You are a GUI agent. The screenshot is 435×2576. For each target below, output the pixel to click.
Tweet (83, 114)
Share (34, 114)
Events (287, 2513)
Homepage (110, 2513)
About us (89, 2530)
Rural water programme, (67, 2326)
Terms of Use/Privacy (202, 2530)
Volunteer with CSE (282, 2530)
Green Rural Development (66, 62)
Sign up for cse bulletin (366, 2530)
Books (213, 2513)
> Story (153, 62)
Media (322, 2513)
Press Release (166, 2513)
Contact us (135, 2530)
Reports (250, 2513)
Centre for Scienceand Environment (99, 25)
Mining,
•••••
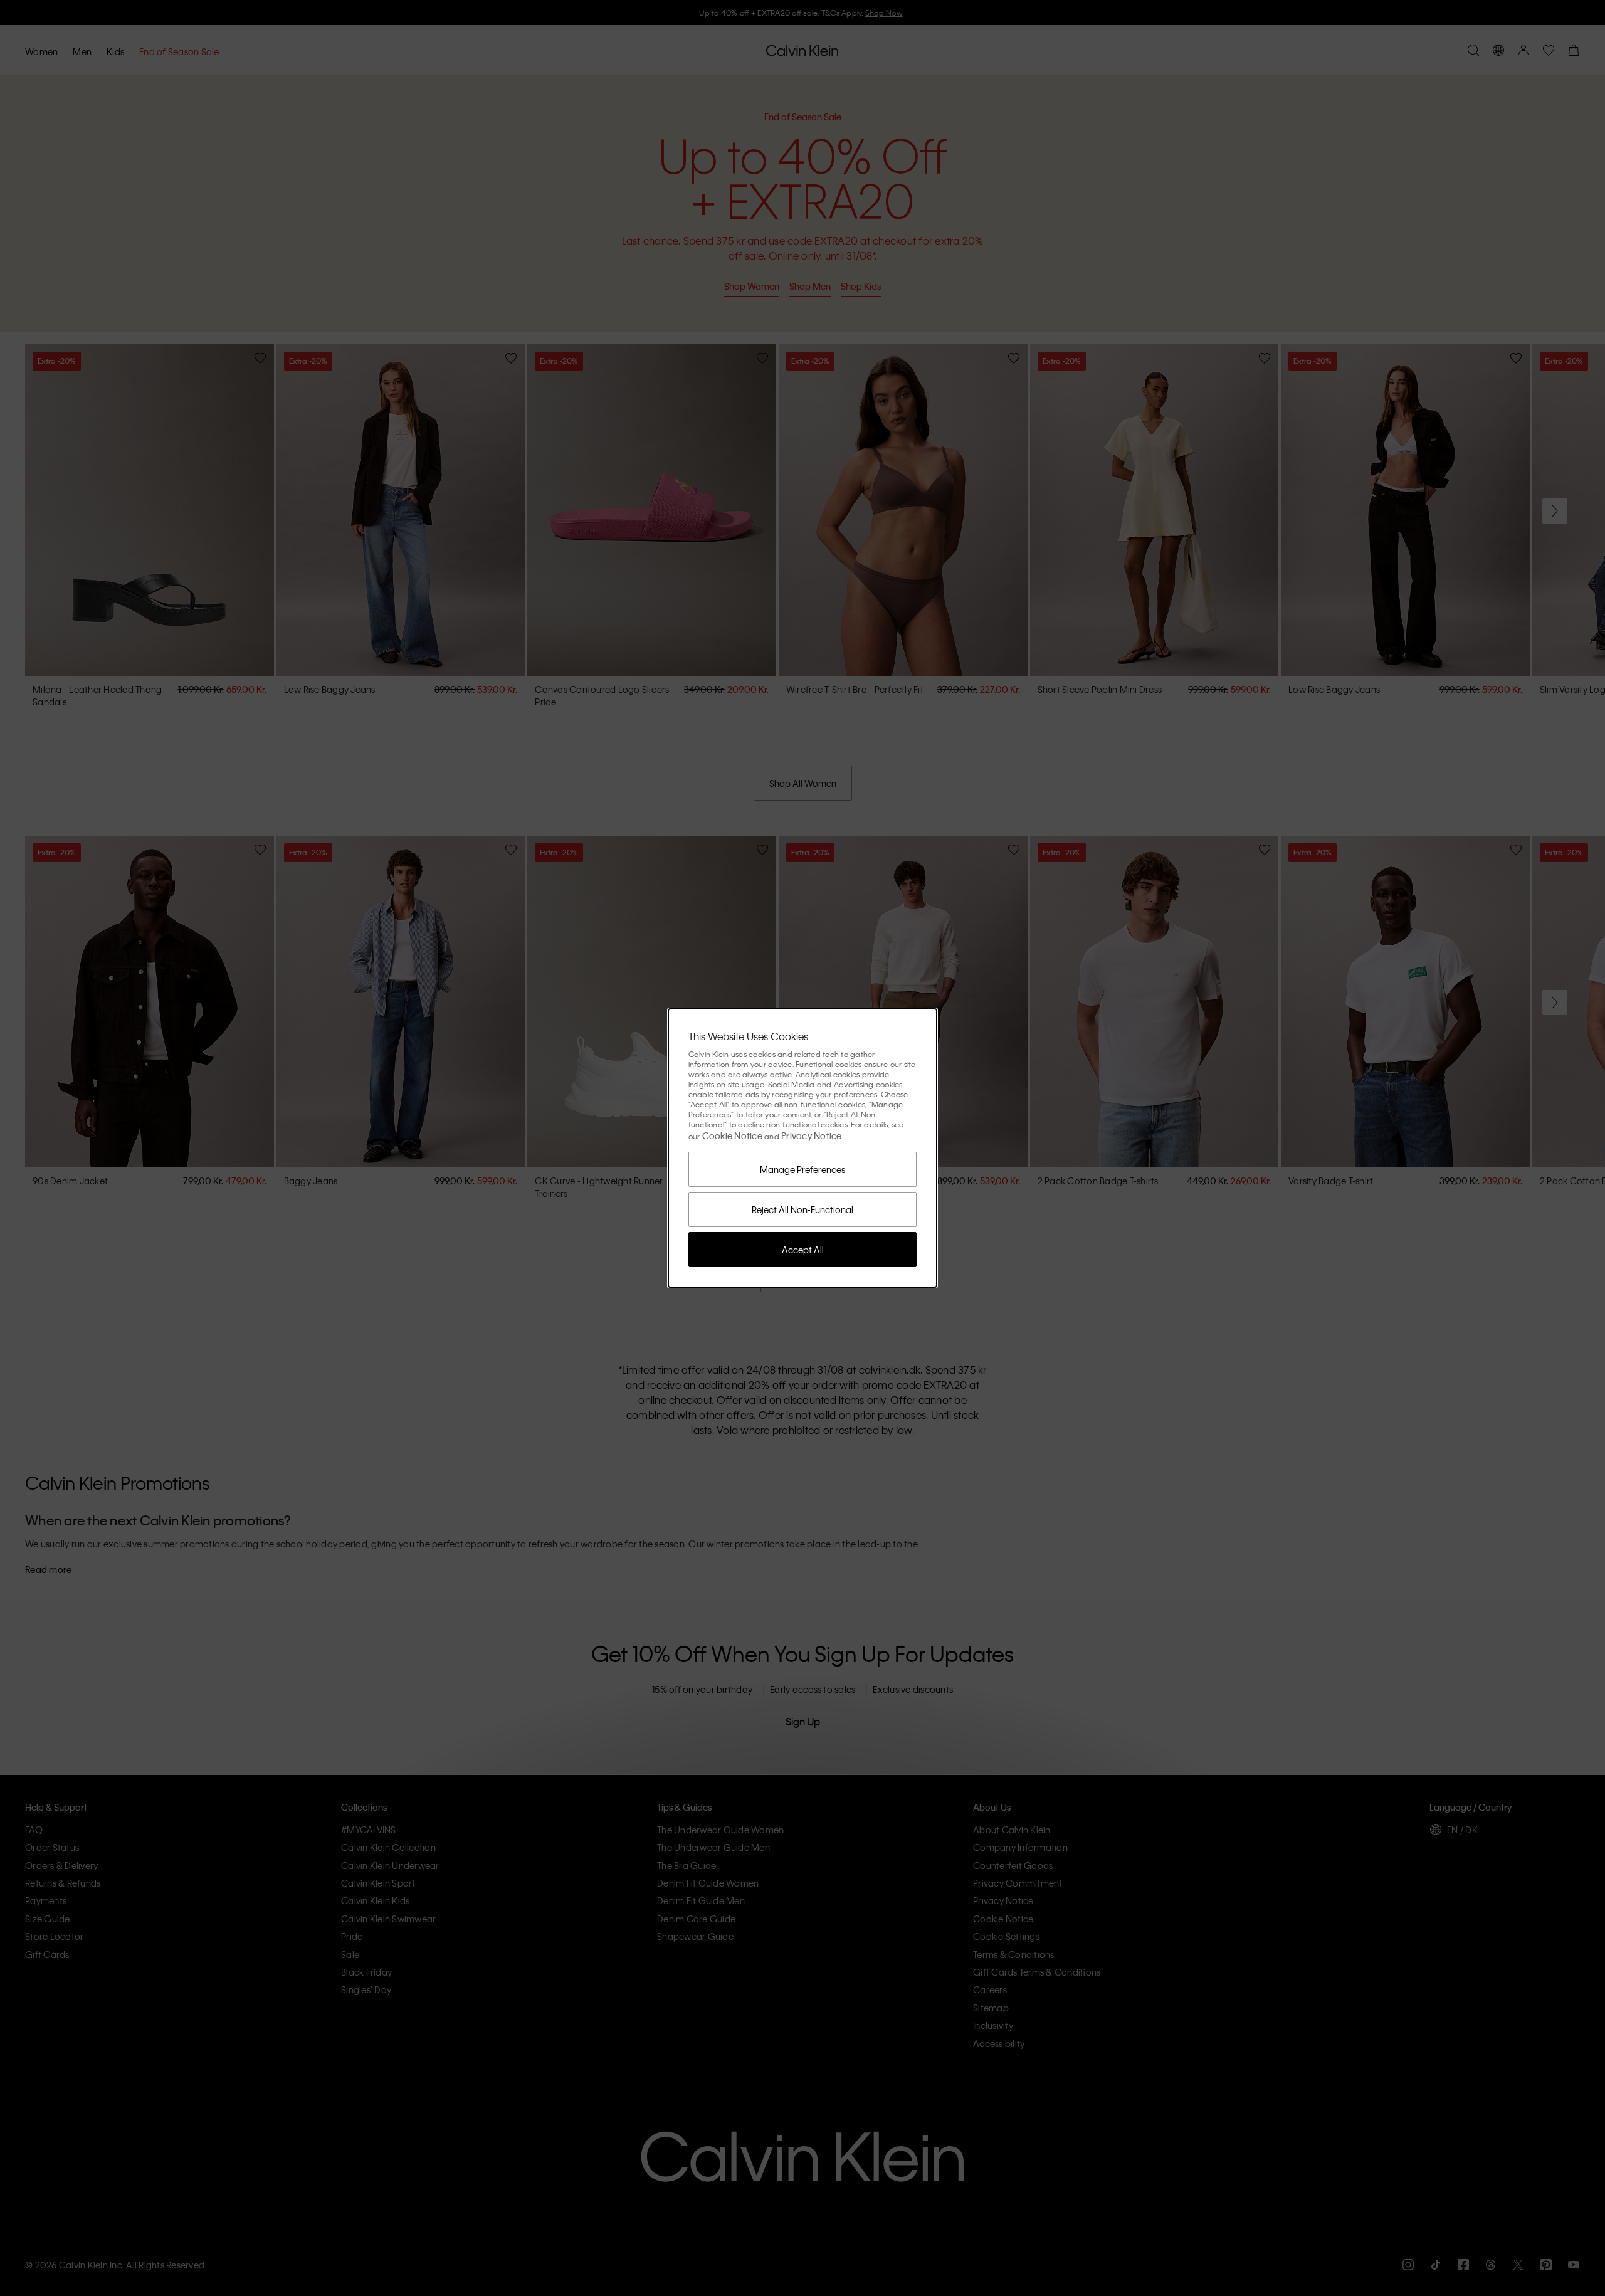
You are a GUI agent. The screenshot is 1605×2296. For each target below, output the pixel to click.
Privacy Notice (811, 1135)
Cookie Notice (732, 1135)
•••••
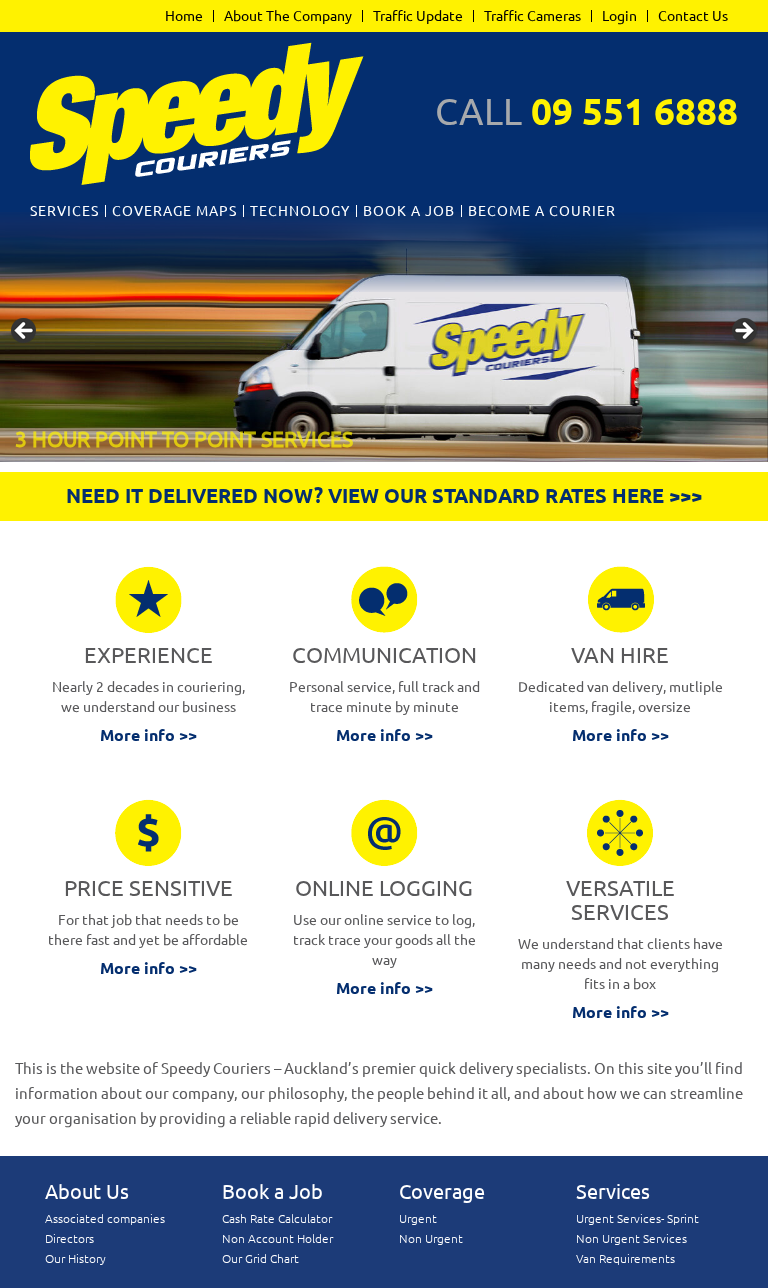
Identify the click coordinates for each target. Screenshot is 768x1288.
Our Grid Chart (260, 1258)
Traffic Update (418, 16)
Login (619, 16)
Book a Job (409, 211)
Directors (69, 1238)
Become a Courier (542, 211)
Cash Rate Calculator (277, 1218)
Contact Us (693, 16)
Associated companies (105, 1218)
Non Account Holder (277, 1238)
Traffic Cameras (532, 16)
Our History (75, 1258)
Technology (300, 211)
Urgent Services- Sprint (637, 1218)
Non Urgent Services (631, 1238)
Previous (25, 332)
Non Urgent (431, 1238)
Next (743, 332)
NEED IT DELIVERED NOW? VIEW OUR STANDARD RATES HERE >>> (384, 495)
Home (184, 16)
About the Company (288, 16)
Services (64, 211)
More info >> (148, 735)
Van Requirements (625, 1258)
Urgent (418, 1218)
•••••
PROBLEM TO WORK ON: Pick out every line above that holds the word "below" and copy it.

RESULT OF THE EXERCISE:
You are a GUI agent. The screenshot is 435×2576. For each target below, output the pixel to click.
You are a GUI agent. The screenshot is 1605×2296. For each target below, output the pixel to click.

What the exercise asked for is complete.